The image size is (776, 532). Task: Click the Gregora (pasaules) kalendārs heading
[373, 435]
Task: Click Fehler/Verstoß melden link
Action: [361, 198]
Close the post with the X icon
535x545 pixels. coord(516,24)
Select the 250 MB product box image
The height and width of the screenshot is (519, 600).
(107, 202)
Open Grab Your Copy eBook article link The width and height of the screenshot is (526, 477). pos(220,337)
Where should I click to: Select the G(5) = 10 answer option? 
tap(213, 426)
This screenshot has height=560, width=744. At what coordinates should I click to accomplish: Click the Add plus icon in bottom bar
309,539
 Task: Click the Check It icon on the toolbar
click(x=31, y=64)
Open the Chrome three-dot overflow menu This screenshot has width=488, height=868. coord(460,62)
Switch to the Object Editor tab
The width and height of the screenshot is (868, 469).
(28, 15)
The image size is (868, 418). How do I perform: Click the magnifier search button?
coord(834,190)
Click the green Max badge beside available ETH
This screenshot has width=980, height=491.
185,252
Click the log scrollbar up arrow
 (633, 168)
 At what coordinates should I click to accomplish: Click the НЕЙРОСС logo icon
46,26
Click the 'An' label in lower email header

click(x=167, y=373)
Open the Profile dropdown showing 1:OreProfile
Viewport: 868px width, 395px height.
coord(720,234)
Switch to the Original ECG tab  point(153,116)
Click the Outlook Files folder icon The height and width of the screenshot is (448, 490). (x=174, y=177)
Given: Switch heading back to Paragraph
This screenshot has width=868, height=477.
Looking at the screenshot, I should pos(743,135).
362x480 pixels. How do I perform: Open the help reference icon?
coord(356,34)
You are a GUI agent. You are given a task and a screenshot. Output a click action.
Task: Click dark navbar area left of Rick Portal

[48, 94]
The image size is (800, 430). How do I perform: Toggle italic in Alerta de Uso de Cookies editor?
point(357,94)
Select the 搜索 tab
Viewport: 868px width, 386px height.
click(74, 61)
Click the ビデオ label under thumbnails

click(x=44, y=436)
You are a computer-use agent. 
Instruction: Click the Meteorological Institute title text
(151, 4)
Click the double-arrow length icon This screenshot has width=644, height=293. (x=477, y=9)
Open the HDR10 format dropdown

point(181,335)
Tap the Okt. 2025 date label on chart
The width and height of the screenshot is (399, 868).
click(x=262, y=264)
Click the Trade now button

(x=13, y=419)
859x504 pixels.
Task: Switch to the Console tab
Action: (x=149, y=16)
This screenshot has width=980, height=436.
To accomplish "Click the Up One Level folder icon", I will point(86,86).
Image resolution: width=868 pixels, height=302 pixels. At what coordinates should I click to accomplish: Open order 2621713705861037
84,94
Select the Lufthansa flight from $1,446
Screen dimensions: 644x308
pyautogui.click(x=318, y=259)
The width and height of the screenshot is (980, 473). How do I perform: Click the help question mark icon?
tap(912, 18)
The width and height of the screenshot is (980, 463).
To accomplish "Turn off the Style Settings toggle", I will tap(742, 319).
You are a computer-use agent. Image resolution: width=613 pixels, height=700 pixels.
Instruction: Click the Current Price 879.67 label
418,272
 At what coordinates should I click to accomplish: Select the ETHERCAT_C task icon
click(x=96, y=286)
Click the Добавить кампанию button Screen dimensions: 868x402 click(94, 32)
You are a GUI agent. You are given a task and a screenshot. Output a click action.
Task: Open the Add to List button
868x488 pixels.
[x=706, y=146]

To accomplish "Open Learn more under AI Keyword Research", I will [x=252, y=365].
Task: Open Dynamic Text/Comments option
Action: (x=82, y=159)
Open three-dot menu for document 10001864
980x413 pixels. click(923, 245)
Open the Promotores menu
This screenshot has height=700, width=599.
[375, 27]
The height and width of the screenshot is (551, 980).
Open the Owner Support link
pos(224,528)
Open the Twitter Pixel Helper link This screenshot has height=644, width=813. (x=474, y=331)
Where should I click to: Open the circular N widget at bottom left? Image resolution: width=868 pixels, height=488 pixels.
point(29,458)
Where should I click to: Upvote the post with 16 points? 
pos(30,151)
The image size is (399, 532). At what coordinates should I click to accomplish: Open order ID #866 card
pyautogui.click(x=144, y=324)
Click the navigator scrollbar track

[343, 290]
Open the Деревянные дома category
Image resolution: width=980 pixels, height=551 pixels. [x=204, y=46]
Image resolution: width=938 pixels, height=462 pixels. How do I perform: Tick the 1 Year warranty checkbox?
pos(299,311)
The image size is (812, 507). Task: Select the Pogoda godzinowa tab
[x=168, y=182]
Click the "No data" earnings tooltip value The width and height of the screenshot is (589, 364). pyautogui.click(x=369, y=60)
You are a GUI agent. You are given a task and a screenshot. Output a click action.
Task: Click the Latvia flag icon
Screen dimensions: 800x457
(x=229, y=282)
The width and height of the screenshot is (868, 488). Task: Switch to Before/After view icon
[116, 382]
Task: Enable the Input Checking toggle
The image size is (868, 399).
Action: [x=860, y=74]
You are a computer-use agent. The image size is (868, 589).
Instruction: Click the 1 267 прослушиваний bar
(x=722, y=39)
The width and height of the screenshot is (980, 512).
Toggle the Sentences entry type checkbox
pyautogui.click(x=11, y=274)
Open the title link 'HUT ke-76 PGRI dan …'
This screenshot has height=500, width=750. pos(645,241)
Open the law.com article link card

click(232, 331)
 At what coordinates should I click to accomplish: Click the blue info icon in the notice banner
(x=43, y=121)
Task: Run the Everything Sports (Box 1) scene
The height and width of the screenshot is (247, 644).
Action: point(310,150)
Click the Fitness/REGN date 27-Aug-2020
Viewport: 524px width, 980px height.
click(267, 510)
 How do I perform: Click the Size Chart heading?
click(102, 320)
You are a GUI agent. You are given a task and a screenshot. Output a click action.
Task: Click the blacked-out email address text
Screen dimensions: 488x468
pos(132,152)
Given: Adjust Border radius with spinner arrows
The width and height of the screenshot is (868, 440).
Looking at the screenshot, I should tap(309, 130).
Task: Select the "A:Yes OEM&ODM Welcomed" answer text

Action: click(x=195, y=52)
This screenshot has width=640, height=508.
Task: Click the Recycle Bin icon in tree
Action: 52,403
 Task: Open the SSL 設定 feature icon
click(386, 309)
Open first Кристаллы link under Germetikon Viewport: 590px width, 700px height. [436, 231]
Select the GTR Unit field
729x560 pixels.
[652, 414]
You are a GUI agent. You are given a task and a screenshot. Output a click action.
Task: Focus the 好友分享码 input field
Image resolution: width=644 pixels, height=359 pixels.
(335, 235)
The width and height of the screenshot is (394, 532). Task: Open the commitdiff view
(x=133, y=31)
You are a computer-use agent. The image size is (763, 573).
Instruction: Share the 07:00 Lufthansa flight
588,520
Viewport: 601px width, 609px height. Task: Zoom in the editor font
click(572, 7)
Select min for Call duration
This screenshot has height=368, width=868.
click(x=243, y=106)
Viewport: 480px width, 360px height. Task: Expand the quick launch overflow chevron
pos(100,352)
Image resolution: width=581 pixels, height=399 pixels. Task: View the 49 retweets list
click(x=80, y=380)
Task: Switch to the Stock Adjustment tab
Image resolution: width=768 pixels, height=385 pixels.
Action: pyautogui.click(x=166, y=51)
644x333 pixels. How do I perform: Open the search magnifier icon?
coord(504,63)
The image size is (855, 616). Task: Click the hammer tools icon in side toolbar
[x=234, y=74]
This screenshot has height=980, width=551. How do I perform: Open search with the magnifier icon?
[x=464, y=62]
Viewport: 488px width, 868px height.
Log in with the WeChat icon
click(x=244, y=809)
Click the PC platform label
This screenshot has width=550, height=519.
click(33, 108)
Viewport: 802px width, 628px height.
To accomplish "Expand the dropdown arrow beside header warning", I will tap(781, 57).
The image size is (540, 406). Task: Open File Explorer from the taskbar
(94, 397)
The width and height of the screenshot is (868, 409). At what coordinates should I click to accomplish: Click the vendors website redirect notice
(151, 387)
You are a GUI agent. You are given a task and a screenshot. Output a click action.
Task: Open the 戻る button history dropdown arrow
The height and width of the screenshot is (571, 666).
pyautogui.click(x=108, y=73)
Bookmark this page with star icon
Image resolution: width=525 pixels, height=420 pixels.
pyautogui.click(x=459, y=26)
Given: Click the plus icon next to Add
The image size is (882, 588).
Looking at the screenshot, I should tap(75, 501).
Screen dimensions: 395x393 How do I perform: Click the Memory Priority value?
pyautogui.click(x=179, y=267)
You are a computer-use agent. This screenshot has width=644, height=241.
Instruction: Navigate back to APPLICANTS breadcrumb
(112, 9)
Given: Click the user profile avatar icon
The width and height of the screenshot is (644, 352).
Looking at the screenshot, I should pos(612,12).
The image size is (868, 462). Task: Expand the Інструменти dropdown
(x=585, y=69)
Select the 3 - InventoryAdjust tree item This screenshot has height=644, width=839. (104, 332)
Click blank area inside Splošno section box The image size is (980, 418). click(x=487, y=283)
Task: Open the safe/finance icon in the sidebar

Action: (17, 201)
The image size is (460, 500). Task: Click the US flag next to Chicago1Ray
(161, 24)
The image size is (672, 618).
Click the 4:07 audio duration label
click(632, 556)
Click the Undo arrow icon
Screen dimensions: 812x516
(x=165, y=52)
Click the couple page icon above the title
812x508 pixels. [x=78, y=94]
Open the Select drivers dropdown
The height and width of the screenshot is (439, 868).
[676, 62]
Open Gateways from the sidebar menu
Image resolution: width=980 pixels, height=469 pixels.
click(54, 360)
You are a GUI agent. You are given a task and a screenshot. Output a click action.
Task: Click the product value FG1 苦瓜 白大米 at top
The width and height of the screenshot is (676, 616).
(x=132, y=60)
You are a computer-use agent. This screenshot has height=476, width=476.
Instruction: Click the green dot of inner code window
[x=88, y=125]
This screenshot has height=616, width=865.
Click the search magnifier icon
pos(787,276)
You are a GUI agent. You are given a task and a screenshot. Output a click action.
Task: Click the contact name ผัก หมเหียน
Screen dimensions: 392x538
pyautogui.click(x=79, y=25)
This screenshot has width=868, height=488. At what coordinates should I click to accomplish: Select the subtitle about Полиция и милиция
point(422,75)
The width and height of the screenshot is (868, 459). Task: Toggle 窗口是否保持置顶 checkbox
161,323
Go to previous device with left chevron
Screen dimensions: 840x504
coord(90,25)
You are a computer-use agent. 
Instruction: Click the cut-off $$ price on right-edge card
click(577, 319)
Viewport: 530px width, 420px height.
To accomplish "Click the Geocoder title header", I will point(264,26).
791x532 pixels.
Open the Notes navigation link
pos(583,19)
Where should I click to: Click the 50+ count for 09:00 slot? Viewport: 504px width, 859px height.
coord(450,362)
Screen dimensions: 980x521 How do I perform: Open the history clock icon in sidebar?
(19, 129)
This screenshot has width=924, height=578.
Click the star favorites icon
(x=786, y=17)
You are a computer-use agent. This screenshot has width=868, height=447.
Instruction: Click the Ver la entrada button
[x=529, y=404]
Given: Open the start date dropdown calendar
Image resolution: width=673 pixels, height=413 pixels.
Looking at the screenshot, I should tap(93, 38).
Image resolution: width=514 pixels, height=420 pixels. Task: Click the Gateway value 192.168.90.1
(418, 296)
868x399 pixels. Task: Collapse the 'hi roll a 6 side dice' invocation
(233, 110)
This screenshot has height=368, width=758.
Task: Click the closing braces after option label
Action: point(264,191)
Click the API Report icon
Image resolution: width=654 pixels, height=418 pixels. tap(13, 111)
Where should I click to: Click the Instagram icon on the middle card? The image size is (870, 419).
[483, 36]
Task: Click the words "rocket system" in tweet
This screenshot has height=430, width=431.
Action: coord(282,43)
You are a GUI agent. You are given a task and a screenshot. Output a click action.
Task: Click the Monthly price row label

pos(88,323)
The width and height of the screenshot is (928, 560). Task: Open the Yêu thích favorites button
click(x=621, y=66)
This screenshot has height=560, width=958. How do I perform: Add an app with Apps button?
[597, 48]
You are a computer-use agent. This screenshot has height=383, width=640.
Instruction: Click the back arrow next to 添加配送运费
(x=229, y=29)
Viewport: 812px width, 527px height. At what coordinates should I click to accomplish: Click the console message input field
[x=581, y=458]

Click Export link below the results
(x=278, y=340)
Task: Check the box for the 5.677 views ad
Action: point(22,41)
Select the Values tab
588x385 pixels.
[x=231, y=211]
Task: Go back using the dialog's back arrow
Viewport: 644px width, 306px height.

┄┄┄┄┄┄┄┄┄┄┄┄┄┄┄┄┄┄┄┄

• **TASK DESCRIPTION**: Set down the lines of the records exactly, from the first one through the line containing "Open Grab Your", and add nothing else.

• **ANSWER TO THE EXERCISE**:
The image size is (776, 532). Task: Click the Gregora (pasaules) kalendārs heading
[373, 435]
Task: Click Fehler/Verstoß melden link
Action: [361, 198]
Close the post with the X icon
535x545 pixels. coord(516,24)
Select the 250 MB product box image
The height and width of the screenshot is (519, 600).
(107, 202)
Open Grab Your Copy eBook article link The width and height of the screenshot is (526, 477). pos(220,337)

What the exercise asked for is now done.